YORK — Rat, Delilah and Iris have an exciting summer ahead of them.
During the day, they get to meet new friends on their farm and splash in their kiddie pool. And when it gets too hot, they take field trips to York’s Short Sands Beach to spend the evening with the salty wind in their ear fluff and all eight toes in the sand.
The small herd of alpacas belongs to Crocketts Brook Farm in Kittery Point. Lately, they’ve gained a lot of attention after a beachgoer posted a video of the ladies splashing in the water online.
“They just seem to make people happy,” said Kim Icovitti, one of the herd’s owners . “When people see them, they’re like, ‘What are we looking at?’ They’re funny-looking animals.”
Icovetti and Laura Nutbrown — her friend and co-alpaca owner — are both former library employees at Exeter High School in New Hampshire. Neither has any farm experience, nor do their families.

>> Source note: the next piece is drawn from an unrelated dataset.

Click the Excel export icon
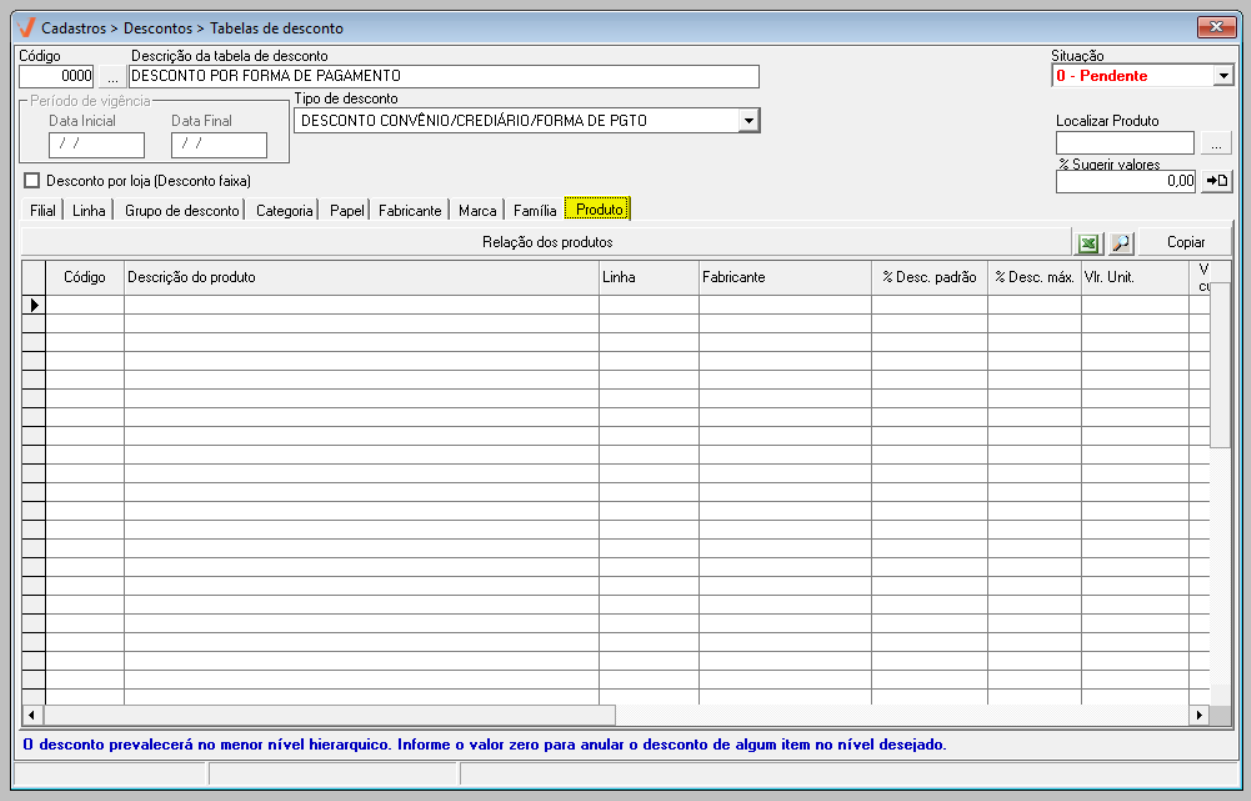Screen dimensions: 1251x801 1087,243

But after Icovetti heard a story on NPR about alpacas in Maine three years ago, she became curious about getting her own. She had been looking for a new adventure, and the alpacas came at the perfect time.
“I said to my husband, ‘Is that something you think we could do?’” To her surprise, he said yes.
Then, she dove into the research: How much does an alpaca cost? How do you take care of them?
When Icovetti asked Nutbrown if she wanted in on the action, she said, “Absolutely.”
Now, with the help of family friends Kristen “KJ” Fuller and Micayla Gilligan, the two women run Crocketts Brook Farm.
They split ownership of six alpacas: their original three — Rat (short for Ratatouille), Iris and Delilah — plus Betty, Symphony and Patti, who aren’t yet trained for beach trips.
Icovetti and Nutbrown’s original plan was to allow visitors to meet the alpacas and cut their own flowers. Then, they started toying with hosting English teas, alpaca yoga, birthday parties and other camelid-centered events. After a few successful yoga sessions and tea parties, they ran into a road block: They were losing traction.
“Where do you advertise for something like that?” Icovitti said.
Their solution? Take the alpacas to the beach.
The crew learned after their first visit to Short Sands Beach that York has an ordinance banning animals from visiting before 6 p.m.
Another local rule limits beach visits for horses and ponies to between May and September. But there are no rules specific to alpacas.
Fuller said the beach trips are great enrichment for the animals and help them cool off on hot days. Icovetti and Nutbrown added that they also are an opportunity to promote Crocketts Brook Farm and their new alpaca-based business venture, Salty Herd.
Salty Herd was born after the team received positive feedback to its alpaca products during a pop-up at a tree festival, Icovitti said.
“People were telling us, ‘I wish there was somewhere closer by where we could buy this alpaca clothing and socks,’” she said.
Rat, Iris and Delilah are the poster-alpacas for the company, which will officially open in early July, but the team is hoping the others will be able to join soon.
Spit Happens
The alpacas enjoy their field trips, but sometimes getting them there is a struggle, Gilligan said.
The process starts with the team gently corralling the alpacas into an area where they can be leashed up. Getting the herd into a confined space is key because, as it turns out, it’s very hard to catch an alpaca on the loose, Fuller said.
“Sometimes Delilah screams and she sounds like an actual child,” she warned as she slipped a red halter onto the alpaca’s head on a sunny Tuesday evening.
After some coaxing to ditch the rest of the herd, a grueling five minutes of refusing to leave the pen, a brief seat in the dirt and an attempt to usher them out by squirting them with a hose, Delilah, Iris and Rat were in the back of a trailer and on their way to the beach.
Nutbrown and Icovitti, recalling their time together working at Exeter High, joked that there’s not much of a difference between owning alpacas and controlling a room full of high school students.
“Usually it isn’t this hard,” Nutbrown laughed. She had a theory about why that night was so difficult: The last time the herd was in a trailer, their winter coats were shaved, so they might have thought they were getting shorn again.
Luckily for them, what followed was a few hours of making people smile on the beach.
When the crew hits the sand, the humans sport T-shirts with the Salty Herd logo, plus some safety warnings on the back: “Spit happens, we might kick, don’t pat our heads and be calm and respectful.”
Spit does happen, but the alpaca wranglers like to remind timid visitors that, unlike llamas, alpacas only spit at each other. They’re also less aggressive and much smaller than their cousins, making them the ideal option for a frolic on the beach.
On Tuesday, some people sprinted from the other end of the quarter-mile shore to pet the alpacas’ skinny necks. Others said they’d seen them online, or that they thought they were seeing extraordinarily tall dogs from afar.
Most think they’re llamas upon first glance. But to the team at Salty Herd, it isn’t worth correcting them as long as the alpacas are spreading joy.